My thanks go to Owen Thompson who very kindly sent me today’s photograph. This marvelous image depicts a group of soldiers aboard a troop ship, just before they depart for foreign parts in about 1905:
My thanks go to Ian Cowling who helped date this picture through the combination of the style of Service Dress, with seperate shoulder boards, the men are wearing and the Brodrick caps that some of the men are wearing:
These distinctive peakless caps were highly unpopular and quickly replaced with the peaked service dress cap. Also of note is one man wearing a very oddly shaped cap comforter and the large number of men who have been issued with a very stiff and clearly quite new slouch hat:
Behind the troops, at the top of a ladder stand some of the ship’s crew and a few fashionably dressed ladies who have presumably come to see the men off:
Private Frank Richards has left us an evocative account of what it was like to travel to India before World War One in a troop ship:
We embarked at Southampton on a troop-ship, the name of which I have forgotten. There were close on two thousand troops on board and we reached Bombay towards the middle of November after a voyage of twenty one days. I had never been on a long sea voyage before and I enjoyed every day of this one. I did not suffer from sea-sickness as many did: in fact I have never been sea sick in the whole of my life.
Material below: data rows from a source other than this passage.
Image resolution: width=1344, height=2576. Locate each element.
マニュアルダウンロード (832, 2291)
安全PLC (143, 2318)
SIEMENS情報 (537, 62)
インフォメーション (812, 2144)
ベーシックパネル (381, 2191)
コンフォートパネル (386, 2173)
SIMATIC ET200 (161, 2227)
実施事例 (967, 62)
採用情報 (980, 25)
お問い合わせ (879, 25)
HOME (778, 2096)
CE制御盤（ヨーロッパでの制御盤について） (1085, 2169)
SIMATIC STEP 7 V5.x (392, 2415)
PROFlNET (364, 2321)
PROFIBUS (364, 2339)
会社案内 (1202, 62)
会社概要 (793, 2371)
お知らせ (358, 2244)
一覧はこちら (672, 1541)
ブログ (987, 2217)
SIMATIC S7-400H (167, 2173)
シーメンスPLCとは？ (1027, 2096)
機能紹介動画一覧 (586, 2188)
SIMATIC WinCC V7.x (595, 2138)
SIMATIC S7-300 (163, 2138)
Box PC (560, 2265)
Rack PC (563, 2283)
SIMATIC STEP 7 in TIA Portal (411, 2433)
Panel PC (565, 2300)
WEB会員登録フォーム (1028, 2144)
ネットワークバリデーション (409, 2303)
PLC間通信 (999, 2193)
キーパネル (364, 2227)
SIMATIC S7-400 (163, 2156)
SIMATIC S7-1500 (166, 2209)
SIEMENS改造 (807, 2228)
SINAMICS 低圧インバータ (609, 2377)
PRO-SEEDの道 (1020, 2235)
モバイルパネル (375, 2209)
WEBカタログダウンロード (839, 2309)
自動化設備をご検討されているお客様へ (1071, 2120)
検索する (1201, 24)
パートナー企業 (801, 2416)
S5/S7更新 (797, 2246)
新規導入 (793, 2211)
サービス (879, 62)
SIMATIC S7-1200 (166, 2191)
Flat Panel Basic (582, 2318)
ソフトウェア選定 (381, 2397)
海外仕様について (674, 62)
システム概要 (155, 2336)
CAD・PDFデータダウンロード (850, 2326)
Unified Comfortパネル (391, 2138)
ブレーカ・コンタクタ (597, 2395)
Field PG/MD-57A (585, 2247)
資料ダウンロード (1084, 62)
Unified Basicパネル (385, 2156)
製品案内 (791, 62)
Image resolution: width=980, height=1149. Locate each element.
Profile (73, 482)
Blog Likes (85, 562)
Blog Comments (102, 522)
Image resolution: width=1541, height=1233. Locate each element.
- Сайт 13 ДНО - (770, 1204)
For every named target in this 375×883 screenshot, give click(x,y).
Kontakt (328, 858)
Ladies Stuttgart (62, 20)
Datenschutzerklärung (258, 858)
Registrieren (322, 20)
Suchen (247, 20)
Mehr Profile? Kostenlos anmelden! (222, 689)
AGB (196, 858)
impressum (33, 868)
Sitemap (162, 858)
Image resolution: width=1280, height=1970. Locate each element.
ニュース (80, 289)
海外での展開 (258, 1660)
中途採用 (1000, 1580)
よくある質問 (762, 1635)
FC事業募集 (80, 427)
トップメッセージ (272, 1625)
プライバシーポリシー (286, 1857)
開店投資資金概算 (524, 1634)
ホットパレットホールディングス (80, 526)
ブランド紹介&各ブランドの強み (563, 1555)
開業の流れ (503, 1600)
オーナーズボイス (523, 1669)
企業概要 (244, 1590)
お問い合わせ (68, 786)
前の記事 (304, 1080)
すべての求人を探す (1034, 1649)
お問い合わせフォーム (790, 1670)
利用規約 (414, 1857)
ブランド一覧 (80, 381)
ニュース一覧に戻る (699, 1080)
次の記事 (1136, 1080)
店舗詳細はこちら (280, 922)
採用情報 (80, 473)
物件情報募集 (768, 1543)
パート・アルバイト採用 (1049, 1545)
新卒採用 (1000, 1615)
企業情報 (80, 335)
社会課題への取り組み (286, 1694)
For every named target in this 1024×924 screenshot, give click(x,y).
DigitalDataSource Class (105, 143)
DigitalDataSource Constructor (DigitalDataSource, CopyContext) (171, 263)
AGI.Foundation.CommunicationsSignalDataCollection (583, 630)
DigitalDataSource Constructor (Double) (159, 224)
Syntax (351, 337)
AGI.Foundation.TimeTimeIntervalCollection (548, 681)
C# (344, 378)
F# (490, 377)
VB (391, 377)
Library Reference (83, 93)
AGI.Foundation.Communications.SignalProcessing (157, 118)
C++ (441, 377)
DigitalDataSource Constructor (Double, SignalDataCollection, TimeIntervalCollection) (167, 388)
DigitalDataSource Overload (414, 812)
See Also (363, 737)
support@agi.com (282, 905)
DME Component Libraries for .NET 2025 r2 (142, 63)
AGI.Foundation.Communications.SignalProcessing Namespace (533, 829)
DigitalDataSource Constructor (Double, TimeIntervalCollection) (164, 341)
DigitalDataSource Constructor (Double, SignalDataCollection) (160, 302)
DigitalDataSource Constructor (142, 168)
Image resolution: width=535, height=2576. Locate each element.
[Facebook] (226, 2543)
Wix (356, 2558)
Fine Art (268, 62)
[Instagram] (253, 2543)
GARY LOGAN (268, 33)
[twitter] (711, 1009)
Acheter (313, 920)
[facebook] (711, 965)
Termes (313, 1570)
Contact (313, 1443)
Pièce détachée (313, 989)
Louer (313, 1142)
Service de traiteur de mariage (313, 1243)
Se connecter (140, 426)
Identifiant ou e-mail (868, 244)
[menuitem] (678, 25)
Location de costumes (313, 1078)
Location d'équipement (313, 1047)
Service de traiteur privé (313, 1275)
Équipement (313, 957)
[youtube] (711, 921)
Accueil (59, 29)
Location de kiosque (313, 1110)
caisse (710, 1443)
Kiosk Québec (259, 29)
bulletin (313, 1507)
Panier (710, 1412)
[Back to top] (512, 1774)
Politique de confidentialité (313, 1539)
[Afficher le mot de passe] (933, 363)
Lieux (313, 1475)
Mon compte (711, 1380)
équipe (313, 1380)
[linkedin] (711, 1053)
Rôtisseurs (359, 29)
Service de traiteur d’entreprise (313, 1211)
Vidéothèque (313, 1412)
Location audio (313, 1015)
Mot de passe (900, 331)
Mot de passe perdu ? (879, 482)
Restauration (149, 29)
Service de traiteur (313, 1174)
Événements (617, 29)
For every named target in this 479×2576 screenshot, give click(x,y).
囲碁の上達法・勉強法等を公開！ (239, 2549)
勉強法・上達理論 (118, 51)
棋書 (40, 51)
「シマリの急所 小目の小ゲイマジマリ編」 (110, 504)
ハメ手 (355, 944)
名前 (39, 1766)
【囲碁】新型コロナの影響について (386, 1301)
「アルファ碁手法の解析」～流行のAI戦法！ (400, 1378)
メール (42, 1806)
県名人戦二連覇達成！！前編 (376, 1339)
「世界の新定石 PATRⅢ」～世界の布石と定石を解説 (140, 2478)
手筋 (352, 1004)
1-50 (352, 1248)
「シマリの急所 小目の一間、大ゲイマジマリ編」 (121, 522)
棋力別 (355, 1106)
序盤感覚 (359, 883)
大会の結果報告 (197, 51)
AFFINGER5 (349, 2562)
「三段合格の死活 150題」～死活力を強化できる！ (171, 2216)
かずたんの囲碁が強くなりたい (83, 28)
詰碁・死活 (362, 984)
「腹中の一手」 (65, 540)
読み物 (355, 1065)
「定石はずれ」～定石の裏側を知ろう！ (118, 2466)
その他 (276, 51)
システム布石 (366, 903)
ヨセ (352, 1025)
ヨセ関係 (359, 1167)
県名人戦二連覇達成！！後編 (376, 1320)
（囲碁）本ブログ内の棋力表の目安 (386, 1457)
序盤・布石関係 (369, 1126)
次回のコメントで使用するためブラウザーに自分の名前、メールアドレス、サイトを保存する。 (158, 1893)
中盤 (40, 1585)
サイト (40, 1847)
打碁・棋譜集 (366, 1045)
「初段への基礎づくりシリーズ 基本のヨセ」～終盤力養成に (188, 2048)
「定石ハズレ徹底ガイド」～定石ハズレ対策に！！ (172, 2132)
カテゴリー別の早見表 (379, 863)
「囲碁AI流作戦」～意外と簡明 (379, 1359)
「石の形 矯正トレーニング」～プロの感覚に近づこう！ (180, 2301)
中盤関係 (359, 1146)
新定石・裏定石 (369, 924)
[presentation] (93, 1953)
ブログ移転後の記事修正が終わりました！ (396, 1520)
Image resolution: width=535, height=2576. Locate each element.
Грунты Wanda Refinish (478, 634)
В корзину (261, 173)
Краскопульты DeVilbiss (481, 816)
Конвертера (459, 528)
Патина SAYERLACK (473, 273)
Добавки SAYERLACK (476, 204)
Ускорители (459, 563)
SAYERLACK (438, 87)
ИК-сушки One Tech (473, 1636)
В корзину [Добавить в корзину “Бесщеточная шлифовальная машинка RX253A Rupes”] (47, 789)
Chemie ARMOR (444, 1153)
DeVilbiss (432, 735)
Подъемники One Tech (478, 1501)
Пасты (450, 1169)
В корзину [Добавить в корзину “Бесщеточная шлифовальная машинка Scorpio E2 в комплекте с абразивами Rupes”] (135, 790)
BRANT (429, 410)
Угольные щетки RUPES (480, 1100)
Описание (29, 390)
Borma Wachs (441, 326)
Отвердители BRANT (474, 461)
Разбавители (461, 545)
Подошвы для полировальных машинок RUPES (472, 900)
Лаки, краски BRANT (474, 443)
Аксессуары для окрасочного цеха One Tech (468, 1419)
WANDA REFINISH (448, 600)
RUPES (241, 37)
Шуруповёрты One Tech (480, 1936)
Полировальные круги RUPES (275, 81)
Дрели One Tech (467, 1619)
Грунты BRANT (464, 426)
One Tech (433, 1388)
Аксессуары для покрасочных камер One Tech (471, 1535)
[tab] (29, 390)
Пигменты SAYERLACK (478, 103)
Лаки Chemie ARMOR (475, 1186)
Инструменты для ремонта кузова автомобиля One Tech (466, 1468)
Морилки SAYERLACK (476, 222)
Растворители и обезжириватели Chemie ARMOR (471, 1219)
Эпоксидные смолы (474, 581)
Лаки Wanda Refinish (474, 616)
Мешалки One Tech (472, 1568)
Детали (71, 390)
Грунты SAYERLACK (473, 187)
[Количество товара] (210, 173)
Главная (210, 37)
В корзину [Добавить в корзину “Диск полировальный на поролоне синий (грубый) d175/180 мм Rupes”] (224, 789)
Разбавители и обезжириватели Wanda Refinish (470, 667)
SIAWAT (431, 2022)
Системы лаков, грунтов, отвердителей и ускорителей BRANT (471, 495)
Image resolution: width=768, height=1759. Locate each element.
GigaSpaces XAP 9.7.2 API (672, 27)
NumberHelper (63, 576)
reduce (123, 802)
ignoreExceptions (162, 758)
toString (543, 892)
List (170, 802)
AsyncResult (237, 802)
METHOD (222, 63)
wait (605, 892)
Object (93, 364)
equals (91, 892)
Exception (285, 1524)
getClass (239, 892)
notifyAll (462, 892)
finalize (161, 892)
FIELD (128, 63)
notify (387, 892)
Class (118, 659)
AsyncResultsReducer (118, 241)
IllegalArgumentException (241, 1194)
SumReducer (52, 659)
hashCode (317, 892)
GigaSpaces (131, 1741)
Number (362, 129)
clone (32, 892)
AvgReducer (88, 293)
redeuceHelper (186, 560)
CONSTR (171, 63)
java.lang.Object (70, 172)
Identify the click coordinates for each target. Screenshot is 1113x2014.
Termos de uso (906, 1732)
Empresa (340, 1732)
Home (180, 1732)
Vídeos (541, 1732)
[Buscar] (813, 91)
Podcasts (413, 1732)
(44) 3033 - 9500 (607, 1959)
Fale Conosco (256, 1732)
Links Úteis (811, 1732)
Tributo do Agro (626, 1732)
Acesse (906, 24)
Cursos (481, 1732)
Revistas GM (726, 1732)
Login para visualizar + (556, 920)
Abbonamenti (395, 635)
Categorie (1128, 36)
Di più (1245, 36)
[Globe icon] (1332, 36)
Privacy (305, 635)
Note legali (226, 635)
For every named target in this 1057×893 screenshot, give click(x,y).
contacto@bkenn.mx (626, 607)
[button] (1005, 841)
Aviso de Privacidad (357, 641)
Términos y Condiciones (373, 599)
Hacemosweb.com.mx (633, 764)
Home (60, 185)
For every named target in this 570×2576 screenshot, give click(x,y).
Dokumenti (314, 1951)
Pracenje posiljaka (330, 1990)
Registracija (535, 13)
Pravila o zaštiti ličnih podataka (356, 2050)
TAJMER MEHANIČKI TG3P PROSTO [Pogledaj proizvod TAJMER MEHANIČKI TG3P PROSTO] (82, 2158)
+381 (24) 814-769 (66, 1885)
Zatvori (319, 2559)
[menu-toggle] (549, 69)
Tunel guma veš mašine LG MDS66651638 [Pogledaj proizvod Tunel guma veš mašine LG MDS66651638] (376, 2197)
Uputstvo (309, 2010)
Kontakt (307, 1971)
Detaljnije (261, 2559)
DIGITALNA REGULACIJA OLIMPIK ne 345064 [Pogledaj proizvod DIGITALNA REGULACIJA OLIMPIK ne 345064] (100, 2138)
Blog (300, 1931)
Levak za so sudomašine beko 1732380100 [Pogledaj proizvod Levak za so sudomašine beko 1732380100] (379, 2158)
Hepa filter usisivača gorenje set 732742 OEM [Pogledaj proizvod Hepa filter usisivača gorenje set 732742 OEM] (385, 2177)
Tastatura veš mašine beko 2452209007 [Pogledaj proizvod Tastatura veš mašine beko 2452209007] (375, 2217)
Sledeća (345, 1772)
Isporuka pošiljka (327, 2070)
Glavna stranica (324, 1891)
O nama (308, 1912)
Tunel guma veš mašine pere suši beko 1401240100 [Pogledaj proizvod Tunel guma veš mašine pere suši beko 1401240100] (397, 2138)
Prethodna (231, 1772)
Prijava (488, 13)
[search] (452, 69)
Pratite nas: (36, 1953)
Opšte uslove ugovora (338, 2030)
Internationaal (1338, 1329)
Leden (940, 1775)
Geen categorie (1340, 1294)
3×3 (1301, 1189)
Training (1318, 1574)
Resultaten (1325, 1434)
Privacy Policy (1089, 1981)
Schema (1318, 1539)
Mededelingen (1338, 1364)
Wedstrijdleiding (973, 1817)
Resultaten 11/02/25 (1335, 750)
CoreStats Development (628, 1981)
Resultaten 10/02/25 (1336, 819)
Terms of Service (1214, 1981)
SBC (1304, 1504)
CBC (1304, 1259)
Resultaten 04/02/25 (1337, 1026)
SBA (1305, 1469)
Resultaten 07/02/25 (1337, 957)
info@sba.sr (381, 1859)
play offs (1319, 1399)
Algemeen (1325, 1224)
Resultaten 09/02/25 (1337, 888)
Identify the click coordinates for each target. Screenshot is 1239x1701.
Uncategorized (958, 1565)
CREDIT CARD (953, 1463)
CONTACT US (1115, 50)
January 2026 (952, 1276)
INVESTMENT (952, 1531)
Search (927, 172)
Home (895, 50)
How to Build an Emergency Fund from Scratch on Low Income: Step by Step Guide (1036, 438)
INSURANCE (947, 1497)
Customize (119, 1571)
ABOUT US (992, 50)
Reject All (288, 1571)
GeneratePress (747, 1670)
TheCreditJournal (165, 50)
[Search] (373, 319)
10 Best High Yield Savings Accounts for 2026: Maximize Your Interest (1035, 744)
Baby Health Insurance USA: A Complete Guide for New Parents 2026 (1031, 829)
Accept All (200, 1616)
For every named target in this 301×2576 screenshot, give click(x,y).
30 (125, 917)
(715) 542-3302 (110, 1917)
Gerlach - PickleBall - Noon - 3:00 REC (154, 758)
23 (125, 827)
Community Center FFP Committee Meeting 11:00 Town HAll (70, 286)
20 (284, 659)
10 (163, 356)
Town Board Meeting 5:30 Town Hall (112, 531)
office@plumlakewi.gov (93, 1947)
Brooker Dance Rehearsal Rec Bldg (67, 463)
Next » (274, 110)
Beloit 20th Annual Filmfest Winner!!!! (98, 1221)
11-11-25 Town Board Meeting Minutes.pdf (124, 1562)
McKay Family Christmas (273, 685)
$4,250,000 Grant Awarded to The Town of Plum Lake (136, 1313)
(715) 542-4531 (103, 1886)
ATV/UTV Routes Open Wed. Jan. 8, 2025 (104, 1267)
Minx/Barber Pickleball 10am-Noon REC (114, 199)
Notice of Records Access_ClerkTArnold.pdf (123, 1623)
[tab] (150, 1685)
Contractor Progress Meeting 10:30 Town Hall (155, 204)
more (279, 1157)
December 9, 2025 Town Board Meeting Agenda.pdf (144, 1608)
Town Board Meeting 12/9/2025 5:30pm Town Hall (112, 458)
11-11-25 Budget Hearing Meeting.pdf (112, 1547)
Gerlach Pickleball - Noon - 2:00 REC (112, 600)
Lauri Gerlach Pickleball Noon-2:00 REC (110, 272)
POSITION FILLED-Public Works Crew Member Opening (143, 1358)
The food was good and the ship’s bakers, who provided us with excellent bread, made money too by selling us penny buns. There were also sailors who came around during the day with large tins of sherbert and pails of fresh water; they charged a penny for a small tumbler of water with a teaspoon of sherbert in. This drink was called a Bombay fizzer. During the last ten days of the voyage they did an excellent trade with their fizzers and if they did not make a daily profit of thirty shillings to two pounds apiece they considered the trade was pretty bad.